I have worked for environmental causes and advocated for wild places most of my life and there’s one constant in every debate about how to best make use of public lands. The politicians who want to take these wild places away from you are rarely straightforward. When they want to open up land to say a Canadian mining corporation or a private developer they won’t just come out and say it. Instead, they couch the argument in platitudes about freedom, access and sovereignity—all the while limiting them. By and large, conservationists are open about what they want: better protection of these wild places for their own sake, smart use, recreation and the enjoyment of future generations. Those who oppose conservation are very good at convincing locals who are wary of the federal government that their land is being stolen, while they put up the fences, drills and no trespassing signs.

That frustrating double-talk came to a head when President Trump announced he would drastically shrink Utah’s Bears Ears and Grand Staircase-Escalante national monuments by an unprecedented two million acres last month. No surprise, the administration crowed that the move was meant to return local control. The NRA immediately praised the cut, claiming that Trump was returning access to public lands in Utah and letting hunters and other good old Americans back on their lands.

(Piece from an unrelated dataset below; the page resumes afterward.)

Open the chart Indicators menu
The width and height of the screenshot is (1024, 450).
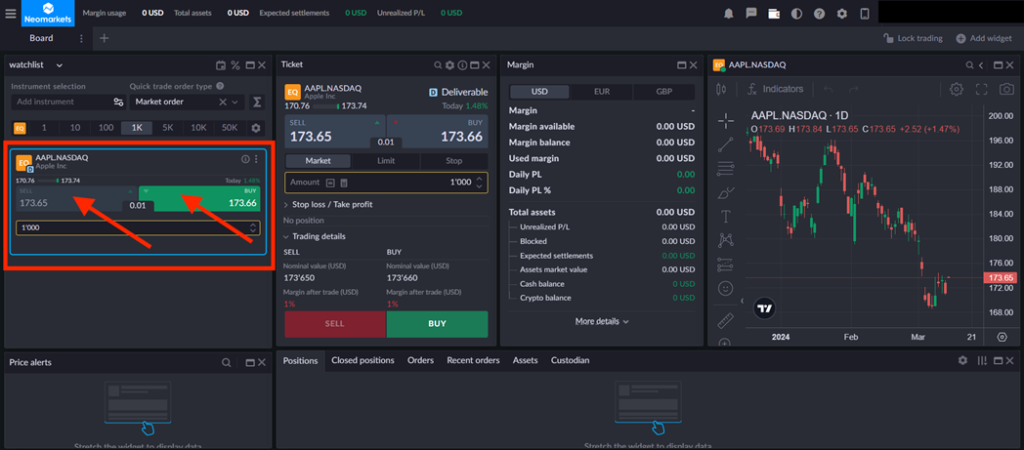tap(776, 89)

Nothing could be further from the truth. National monuments prioritize the protection of cultural and scientific resources within their borders. They allow hunting, grazing, mountain biking and a host of other recreational and traditional uses as long as they don’t impact those resources. So you can still shoot chukars in a national monument; you just might not be allowed to drive your ATV over a Native American sacred site to do so. No, the real reason the administration and some local politicians want to shrink the monument is not to better protect those sacred sites or to improve the hunting. It’s mining.

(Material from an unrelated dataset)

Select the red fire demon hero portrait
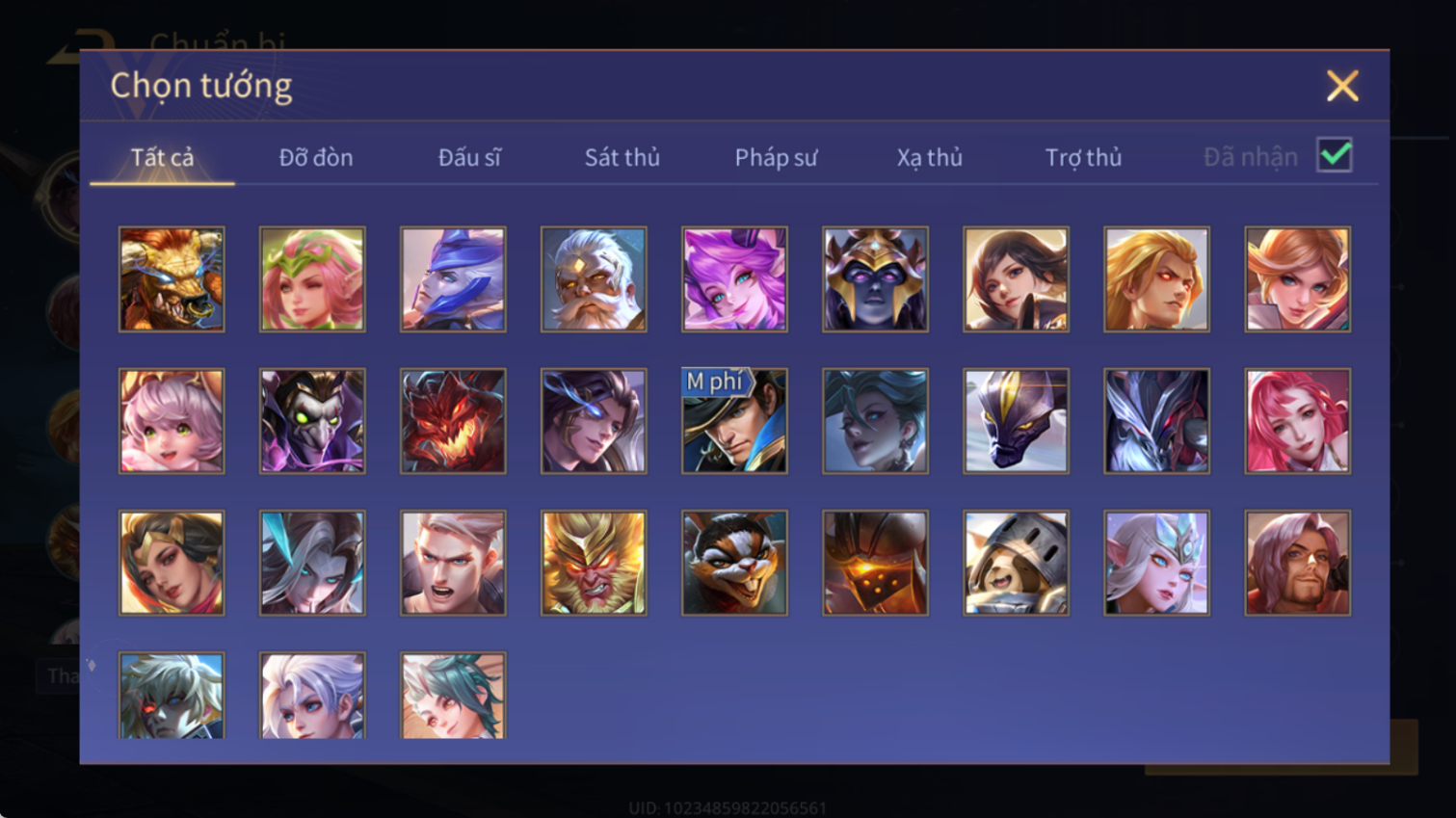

The areas of Bears Ears that have been cut out of the monument correspond to mineral deposits. The Washington Post even reported that Energy Fuels Resources (USA) Inc., a subsidiary of a Canadian firm, lobbied the administration to cut the monument so it could dig up uranium. The section cut out of Grand Staircase holds coal deposits, along with invaluable fossils.

There are plenty of valid reasons to listen to locals who live around the monument. But again, the politicians opposing conservation have been disingenious. Some of the most important conservationists in the U.S. are Utah locals. Think vocal authors and native Utahans Terry Tempest Williams and Brooke Williams or Protect Our Winters amabassador Caroline Gleich who testified in favor of the monument. There’s Blake Spalding who owns Hell’s Backbone Grill in Boulder, Utah, on the border of Grand Staircase. And Utah photographer Dan Ransom, who has spent more time deep in many of these canyons than most who would mine it and call it their birthright. Most importantly, five Native American tribes, the people who make up the majority of local residents with ancestral claims here, came together to create Bears Ears in a process that included overwhelming public support. Maybe we should listen to the locals.